According to the National Safety Council, drowning is one of the leading causes of death for children ages one to four. If you have a backyard pool, it’s imperative to practice swimming pool safety. The following 7 tips can help prevent tragedies.
1. Improve Swimming Pool Safety with a Fence
Every pool should be enclosed by a sturdy, secure fence. There are no federal guidelines for pool fences, but some states and cities have enacted their own. Experts agree that the fence should be at least four feet tall and have a self-closing and self-latching gate that opens outward. The fence should be free from foot-holds and hand-holds, and there should be nothing nearby that children can climb to get over the fence.
2. Install an Alarm for Swimming Pool Safety
For extra protection, alarms are available that sound an alert when a pool gate is opened. Purchase an alarm that uses motion sensors to alert you if someone has entered the pool. Some states now require by law pool alarm systems for home swimming pools.

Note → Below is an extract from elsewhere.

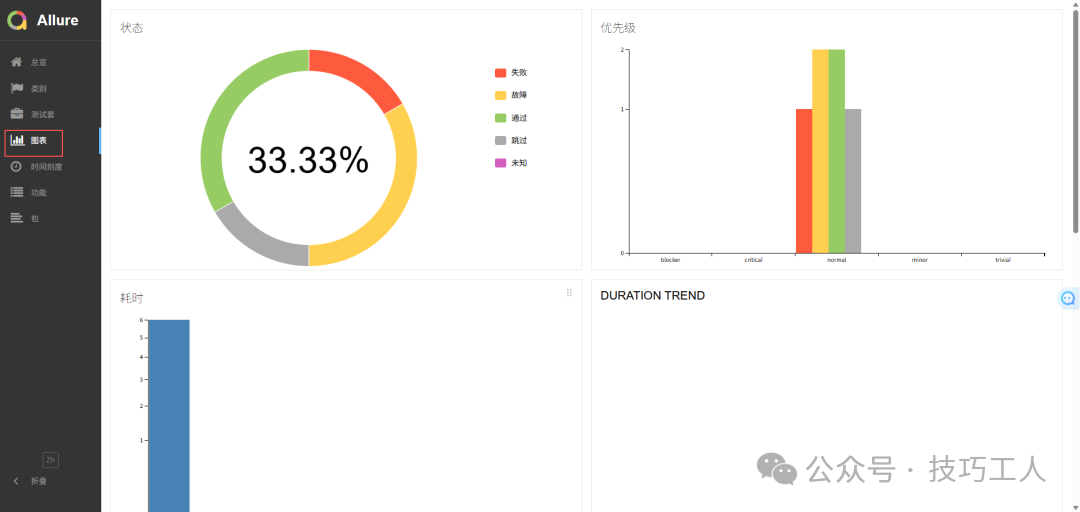The image size is (1080, 512).
Task: Click green 通过 legend label
Action: (519, 118)
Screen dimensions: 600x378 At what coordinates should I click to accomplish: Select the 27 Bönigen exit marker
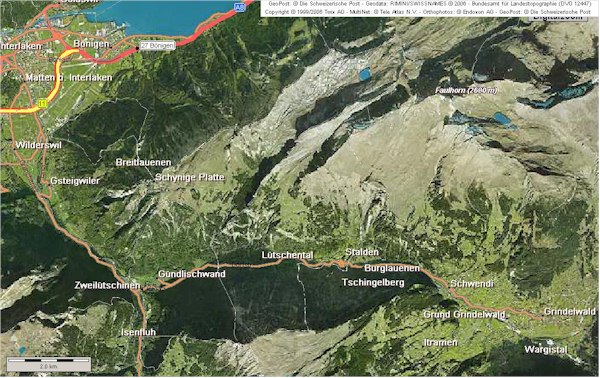click(157, 46)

3. Designated Adult Supervision
Have a designated adult on watch-duty at pool gatherings. Take turns so that no one person grows weary and unattentive. Keep the pool clear of extra floats and pool toys to make it easier to keep an eye on swimmers.
4. Teach Kids to Swim
Practice swimming pool safety by teaching your child how to swim. It’s never too late for anyone to learn how to swim, and it’s an important skill to have. Most community centers offer swimming lessons.
5. Set Pool Rules for Swimming Pool Safety
Establish your own set of swimming pool safety rules and keep them posted. These rules should include no running, no dunking or holding others underwater, no pushing anyone into the pool, and no swimming without an adult present.
6. Learn CPR
Cardiopulmonary resuscitation (CPR) can save drowning victims. There should be at least one adult trained in CPR living in a home with a pool. Several organizations offer CPR training including hospitals, fire departments, and the American Red Cross. Don’t depend on online articles and pictures to replace an in-person course.
7. Inspect Your Pool Area for Safety
Inspect your pool for hazards. Maintain clean, healthy water. Watch out for objects that can be tripped over and slippery spots around the pool. To prevent injuries, don’t allow glass in the pool area. Keep radios and other appliances with power cords away from the pool. Faulty underwater lighting can cause fatal shocks. Keep all lighting, circuits, and nearby receptacles protected with ground-fault circuit interrupters (GFCIs).